● **PROBLEM TO SOLVE**: With the first line below as the start and the line containing "Show all service" as the end, copy every line between them exactly, ends included.

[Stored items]
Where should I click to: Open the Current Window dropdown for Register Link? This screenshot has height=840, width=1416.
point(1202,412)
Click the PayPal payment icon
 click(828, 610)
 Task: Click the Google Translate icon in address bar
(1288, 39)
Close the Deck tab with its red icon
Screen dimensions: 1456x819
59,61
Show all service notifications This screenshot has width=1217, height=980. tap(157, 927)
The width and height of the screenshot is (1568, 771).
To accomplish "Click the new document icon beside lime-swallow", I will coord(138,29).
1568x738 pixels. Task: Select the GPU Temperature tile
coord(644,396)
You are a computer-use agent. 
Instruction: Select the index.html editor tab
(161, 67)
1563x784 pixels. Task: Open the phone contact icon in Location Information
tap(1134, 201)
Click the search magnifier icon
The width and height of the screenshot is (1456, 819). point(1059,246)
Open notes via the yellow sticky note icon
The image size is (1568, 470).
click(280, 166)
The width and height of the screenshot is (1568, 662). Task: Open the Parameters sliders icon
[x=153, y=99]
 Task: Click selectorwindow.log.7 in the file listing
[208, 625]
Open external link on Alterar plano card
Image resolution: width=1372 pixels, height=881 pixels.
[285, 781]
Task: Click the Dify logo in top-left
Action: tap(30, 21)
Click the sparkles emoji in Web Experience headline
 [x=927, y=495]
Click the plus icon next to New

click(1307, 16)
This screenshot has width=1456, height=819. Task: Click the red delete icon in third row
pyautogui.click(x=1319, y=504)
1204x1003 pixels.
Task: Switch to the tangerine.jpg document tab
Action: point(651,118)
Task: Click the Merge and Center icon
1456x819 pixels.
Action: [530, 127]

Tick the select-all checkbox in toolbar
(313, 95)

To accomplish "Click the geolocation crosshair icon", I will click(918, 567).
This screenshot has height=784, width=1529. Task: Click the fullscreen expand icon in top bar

● **RESPONSE FOR THIS EXERCISE**:
Where should I click to: Open the Current Window dropdown for Register Link? This screenshot has height=840, width=1416.
point(1202,412)
Click the PayPal payment icon
 click(828, 610)
 Task: Click the Google Translate icon in address bar
(1288, 39)
Close the Deck tab with its red icon
Screen dimensions: 1456x819
59,61
Show all service notifications This screenshot has width=1217, height=980. tap(157, 927)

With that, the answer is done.